November 5, 2015, Kourtney Liepelt, Senior Housing News - New senior housing development reached a peak in the third quarter of 2015, hitting the highest level of activity the industry has seen since the National Investment Center for Seniors Housing and Care (NIC) began recording such data in 2008.
About 44,000 senior living units were under construction as of Sept. 30 in the nation’s 99 largest metropolitan markets, accounting for 5.2% of existing inventory, according to NIC. These figures represent the most units under construction and the highest rate of construction as a share of existing inventory since NIC started tracking the data, writes Beth Mace, chief economist and director of capital markets at NIC.
“I think it means that you need to be diligent in acquisitions and development activity, because there’s more going on now than in recent history,” Mace tells Senior Housing News.
Not all markets are experiencing such high levels of development activity, though, Mace writes. In fact, 34 metro markets make up nearly 80% of all construction activity, meaning that the remaining 65 markets tracked by NIC represent just 20%. Nashville registered the highest rate of construction at 24% of existing inventory, while Chicago had the most units under construction at nearly 3,000.
Further, assisted living accounts for more development activity than independent living, but Mace says she has noted an uptick in the latter.
“Because assisted living is more need-based as opposed to choice-based, it held up a little better during the recession,” Mace says. “There’s now more investor interest as a result.”
Construction activity is expected to remain “relatively robust” for the next 12 to 24 months, Mace writes, and investors are taking note.
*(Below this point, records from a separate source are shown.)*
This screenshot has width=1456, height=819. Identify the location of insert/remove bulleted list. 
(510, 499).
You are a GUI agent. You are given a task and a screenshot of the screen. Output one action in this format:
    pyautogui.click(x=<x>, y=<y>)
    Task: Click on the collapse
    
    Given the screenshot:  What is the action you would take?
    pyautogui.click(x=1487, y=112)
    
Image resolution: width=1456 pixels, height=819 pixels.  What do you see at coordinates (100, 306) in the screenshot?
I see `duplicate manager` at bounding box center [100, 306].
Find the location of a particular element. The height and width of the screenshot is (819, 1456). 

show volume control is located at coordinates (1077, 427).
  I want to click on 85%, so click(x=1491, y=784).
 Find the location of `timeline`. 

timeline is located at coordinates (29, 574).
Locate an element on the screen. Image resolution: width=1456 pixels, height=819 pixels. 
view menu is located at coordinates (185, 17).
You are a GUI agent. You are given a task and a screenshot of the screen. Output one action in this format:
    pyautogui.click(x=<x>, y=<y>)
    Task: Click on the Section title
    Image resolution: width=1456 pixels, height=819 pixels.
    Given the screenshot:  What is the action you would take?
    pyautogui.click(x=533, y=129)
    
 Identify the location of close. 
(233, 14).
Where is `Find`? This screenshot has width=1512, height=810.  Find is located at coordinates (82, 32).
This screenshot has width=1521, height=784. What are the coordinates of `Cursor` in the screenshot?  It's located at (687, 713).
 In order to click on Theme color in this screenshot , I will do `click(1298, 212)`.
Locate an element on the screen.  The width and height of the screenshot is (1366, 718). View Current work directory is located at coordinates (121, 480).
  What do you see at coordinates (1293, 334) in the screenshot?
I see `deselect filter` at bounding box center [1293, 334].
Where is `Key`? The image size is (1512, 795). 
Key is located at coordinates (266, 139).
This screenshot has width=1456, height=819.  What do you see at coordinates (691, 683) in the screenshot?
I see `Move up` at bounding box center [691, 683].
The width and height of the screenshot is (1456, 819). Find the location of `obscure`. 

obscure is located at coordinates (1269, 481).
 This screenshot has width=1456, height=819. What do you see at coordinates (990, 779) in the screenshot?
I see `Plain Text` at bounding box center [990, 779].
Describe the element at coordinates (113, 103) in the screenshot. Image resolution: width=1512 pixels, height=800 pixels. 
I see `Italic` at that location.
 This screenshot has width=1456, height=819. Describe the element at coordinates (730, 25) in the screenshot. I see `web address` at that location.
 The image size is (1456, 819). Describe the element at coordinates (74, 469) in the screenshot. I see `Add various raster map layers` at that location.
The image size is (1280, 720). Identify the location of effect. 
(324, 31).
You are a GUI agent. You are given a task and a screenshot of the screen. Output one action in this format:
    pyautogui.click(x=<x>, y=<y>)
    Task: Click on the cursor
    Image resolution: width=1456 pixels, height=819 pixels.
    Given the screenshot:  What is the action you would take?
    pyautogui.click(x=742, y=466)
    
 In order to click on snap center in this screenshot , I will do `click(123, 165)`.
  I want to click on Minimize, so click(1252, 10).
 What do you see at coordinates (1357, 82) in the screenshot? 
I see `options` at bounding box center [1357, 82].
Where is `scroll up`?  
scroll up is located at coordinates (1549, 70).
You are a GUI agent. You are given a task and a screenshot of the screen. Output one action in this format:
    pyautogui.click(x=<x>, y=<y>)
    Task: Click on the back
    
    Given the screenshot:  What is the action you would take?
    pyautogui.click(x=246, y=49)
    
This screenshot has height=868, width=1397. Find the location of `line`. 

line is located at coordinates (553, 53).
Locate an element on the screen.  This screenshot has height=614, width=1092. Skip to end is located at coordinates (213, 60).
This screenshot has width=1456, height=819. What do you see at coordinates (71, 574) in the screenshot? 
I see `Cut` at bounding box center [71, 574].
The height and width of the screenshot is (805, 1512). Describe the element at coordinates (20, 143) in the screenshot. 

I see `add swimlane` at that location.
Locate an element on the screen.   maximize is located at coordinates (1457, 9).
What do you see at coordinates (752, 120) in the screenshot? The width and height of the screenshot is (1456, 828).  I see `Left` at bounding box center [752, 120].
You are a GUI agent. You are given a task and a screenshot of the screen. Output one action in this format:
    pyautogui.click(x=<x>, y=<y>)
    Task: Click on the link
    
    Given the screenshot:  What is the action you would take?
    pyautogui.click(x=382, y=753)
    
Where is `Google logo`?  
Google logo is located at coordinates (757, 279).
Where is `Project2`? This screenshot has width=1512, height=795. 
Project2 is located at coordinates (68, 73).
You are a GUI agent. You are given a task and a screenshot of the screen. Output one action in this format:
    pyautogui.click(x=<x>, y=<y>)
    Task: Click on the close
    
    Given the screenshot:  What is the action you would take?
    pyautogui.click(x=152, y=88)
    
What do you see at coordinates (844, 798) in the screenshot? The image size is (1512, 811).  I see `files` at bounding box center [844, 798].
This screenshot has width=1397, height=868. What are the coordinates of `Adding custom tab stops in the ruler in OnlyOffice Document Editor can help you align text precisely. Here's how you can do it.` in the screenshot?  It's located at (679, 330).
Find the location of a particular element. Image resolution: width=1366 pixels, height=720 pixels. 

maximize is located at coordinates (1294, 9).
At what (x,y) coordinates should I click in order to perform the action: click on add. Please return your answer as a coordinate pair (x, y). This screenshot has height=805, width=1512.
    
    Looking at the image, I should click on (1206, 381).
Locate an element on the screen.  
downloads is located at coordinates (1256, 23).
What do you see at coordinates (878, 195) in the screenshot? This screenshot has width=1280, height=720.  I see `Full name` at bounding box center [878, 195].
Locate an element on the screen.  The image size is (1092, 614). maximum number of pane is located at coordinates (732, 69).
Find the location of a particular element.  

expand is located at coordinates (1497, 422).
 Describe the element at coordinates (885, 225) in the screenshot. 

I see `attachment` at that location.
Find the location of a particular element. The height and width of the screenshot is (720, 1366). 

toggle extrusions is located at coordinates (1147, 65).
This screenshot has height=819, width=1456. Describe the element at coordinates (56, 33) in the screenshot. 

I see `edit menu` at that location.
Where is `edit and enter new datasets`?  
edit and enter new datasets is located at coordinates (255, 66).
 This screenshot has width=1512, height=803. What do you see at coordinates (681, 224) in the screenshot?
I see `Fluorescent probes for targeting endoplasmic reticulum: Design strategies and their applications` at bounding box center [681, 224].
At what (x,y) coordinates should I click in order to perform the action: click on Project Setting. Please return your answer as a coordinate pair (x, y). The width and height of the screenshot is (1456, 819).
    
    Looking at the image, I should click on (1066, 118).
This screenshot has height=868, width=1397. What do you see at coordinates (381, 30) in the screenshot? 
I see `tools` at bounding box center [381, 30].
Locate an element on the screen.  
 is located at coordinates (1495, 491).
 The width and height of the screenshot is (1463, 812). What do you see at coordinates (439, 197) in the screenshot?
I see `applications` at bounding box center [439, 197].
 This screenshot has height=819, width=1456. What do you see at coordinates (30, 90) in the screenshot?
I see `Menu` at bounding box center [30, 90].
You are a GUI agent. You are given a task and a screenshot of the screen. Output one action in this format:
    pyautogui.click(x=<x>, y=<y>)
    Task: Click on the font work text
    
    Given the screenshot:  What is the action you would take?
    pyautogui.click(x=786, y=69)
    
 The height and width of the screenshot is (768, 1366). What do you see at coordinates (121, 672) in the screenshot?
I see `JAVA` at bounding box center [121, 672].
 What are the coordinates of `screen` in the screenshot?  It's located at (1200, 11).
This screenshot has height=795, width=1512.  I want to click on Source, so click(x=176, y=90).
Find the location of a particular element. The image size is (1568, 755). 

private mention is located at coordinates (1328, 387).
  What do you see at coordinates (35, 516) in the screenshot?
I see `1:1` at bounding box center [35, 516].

A recent survey conducted by Capital One (NYSE: COF) indicates that 41% of senior housing professionals who participated believe new development will provide the greatest investment opportunities in the coming year. However, 35% of those surveyed pointed at overbuilding as their primary concern moving forward.
Despite such oversupply fears, Mace affirms that excess supply is still confined to select markets.
“If it continues at this pace, then yes, [oversupply] could be a national phenomenon, but we’re not there yet,” Mace tells SHN. “It’s a natural part of the business cycle, and it will adjust.”